> Description of the task
Copy word for word the stretch of the black hole passage below from "In your frame" through "reached the event horizon.".

A visit to a Black hole
At points far from a black hole, its gravitational effects are the same as those of any normal body with the same mass. If the sun collapsed to form a black hole, the orbits of the planets would be unaffected. But things get dramatically different close to the black hole. If you decided to become a martyr for science and jump into a black hole, the friends you left behind would notice several odd effects as you moved toward the event horizon, most of them associated with effects of general relativity.
If you carried a radio transmitter to send back your comments on what was happening, your friends would have to retune their receiver continuously to lower and lower frequencies, an effect called the gravitational red shift. Consistent with this shift, they would observe that your clocks (electronic or biological) would appear to run more and more slowly, an effect called time dilation. In fact, during their lifetimes they would never see you make it to the event horizon.
In your frame of reference, you would make it to the event horizon in a rather short time but in a rather disquieting way. As you fell feet first into the black hole, the gravitational pull on your feet would be greater than that on your head, which would be slightly farther away from the black hole. The differences in gravitational force on different parts of your body would be great enough to stretch you along the direction toward the black hole and compress you perpendicular to it. These effects (called tidal forces) would rip you to atoms, and then rip your atoms apart, before you reached the event horizon.

> Entries shown
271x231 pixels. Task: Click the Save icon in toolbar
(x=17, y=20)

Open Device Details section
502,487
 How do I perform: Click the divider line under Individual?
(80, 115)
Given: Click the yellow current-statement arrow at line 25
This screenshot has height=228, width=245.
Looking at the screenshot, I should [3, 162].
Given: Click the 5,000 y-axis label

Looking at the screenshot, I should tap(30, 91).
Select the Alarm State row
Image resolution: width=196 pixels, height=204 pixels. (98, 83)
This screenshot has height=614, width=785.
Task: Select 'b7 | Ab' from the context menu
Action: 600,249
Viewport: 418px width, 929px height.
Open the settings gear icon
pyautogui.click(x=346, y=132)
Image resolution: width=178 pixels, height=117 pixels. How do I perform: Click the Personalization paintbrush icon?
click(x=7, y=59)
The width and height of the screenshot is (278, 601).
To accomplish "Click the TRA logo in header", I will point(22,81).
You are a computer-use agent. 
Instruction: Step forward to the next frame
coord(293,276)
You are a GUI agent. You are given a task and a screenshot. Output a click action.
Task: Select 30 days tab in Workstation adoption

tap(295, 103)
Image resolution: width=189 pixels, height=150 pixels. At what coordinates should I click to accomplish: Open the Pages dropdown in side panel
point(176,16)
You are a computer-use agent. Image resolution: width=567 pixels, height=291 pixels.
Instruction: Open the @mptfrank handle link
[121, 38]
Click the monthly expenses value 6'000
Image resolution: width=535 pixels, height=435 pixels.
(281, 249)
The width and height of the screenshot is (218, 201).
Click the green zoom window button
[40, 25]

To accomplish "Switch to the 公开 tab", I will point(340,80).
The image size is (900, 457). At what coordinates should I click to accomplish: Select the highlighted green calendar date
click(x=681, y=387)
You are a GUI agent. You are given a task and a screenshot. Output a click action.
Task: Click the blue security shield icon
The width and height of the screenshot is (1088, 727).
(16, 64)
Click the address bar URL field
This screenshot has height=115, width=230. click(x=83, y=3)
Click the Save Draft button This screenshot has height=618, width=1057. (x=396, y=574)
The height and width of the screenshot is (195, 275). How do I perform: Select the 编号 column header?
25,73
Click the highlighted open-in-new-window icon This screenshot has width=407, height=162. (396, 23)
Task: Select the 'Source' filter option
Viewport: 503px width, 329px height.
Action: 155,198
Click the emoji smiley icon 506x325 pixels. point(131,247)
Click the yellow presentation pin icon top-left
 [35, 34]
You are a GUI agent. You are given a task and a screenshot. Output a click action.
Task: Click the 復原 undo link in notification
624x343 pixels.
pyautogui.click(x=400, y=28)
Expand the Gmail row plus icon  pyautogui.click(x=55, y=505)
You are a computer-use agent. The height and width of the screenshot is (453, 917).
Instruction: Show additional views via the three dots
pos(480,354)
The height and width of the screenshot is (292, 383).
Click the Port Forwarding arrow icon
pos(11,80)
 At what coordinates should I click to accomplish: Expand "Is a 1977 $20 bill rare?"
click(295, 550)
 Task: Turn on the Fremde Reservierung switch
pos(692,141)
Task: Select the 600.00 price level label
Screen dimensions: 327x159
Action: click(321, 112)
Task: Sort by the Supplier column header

> Result for this task
In your frame of reference, you would make it to the event horizon in a rather short time but in a rather disquieting way. As you fell feet first into the black hole, the gravitational pull on your feet would be greater than that on your head, which would be slightly farther away from the black hole. The differences in gravitational force on different parts of your body would be great enough to stretch you along the direction toward the black hole and compress you perpendicular to it. These effects (called tidal forces) would rip you to atoms, and then rip your atoms apart, before you reached the event horizon.